The U.S. Environmental Protection Agency (EPA) today released its proposed renewable volume obligations (RVOs) under the Renewable Fuel Standard (RFS) for the year 2020. The proposal would set required biofuel use at 20.04 billion gallons next year, a marginal increase over this year’s 19.92 billion gallons. The difference is almost entirely attributable to an expansion of cellulosic biofuel, from 420 million gallons to 540 million gallons. The rule maintains the current 15 million gallon target for corn ethanol.

The RFS, which is intended to drive investments in American-grown biofuels, is an important mechanism for creating market opportunities for farmers, vitalizing rural economies, establishing energy independence, cutting fuel costs for consumers, and reducing greenhouse gas emissions. However, the ongoing misappropriation of RFS small refinery exemptions to multinational corporations has eliminated demand for biofuels by 2.6 billion gallons, thus undermining the efficacy of the program.

National Farmers Union (NFU), a strong proponent of biofuels and the RFS, has repeatedly urged EPA to account for the damage caused by the waivers. NFU President Roger Johnson expressed disappointment that EPA failed not only to factor the lost demand into its proposed RVOs but to increase biofuel use at all.

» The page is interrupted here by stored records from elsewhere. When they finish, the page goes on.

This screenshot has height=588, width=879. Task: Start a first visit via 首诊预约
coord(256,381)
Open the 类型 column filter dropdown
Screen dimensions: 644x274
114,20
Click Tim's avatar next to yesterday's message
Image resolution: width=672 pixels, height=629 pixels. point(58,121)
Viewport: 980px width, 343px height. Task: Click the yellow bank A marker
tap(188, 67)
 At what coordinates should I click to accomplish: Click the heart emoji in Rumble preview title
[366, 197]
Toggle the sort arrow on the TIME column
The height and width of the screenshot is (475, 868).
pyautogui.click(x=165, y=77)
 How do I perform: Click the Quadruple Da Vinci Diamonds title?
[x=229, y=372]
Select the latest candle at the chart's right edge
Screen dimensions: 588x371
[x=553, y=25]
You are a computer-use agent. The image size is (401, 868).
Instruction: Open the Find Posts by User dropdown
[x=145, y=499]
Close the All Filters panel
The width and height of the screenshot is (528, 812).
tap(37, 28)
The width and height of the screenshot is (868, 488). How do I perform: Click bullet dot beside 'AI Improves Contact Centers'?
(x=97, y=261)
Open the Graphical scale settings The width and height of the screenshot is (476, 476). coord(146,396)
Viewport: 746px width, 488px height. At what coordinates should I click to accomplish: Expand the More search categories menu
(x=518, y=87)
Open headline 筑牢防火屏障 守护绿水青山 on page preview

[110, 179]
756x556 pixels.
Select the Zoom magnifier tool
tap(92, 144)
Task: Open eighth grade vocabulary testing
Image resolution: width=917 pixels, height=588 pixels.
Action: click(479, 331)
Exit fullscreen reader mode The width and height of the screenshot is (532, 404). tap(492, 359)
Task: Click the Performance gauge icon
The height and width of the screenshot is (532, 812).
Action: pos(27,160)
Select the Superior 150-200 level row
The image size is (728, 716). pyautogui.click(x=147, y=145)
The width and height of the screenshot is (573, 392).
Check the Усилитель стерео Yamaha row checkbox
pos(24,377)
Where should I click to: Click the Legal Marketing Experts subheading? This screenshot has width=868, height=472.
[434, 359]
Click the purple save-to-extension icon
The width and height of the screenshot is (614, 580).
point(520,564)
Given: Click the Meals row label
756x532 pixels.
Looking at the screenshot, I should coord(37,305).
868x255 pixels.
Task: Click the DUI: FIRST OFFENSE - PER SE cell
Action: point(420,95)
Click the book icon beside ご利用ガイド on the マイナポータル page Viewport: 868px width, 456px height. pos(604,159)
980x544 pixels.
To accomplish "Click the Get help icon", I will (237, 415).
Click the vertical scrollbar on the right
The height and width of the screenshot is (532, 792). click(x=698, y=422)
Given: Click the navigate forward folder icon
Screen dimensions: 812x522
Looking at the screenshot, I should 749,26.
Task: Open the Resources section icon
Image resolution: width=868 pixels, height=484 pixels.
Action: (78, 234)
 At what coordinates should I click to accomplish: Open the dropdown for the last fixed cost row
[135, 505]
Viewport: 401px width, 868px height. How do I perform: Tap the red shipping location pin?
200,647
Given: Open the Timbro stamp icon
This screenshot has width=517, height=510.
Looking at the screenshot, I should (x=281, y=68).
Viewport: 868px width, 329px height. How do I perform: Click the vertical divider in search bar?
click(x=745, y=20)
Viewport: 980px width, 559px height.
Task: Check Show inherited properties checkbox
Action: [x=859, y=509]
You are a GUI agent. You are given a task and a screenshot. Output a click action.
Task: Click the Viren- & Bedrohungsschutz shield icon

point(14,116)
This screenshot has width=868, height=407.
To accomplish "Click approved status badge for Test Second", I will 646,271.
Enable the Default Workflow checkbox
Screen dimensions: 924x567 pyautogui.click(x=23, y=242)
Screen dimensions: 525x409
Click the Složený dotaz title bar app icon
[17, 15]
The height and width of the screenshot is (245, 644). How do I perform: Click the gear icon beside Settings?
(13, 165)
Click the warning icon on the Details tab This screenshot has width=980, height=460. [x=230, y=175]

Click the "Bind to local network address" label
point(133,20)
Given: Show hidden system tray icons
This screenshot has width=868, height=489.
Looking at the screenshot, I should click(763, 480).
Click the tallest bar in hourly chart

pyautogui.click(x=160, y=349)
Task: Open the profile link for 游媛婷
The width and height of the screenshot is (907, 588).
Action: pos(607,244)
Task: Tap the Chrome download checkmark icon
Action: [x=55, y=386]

“This is yet another setback in a long string of setbacks for homegrown biofuels and the American family farmers who grow them. At every turn, EPA and this administration have undermined the intent of RFS and destroyed demand for billions of gallons of ethanol. We were hopeful that the RVOs would finally offset the enormous losses we’ve seen over the past several years due to the rampant abuse of hardship waivers. Unfortunately, this announcement indicates that EPA has no intention of righting this particular wrong in a timely manner.

“Time and time again, President Trump has promised to support the biofuels industry and increase demand for American farm products. Family farmers have waited long enough for him to make good on those promises. It is long past time for his administration to do so by halting the misallocation of exemptions and accounting for the lost gallons in the finalized RVOs.”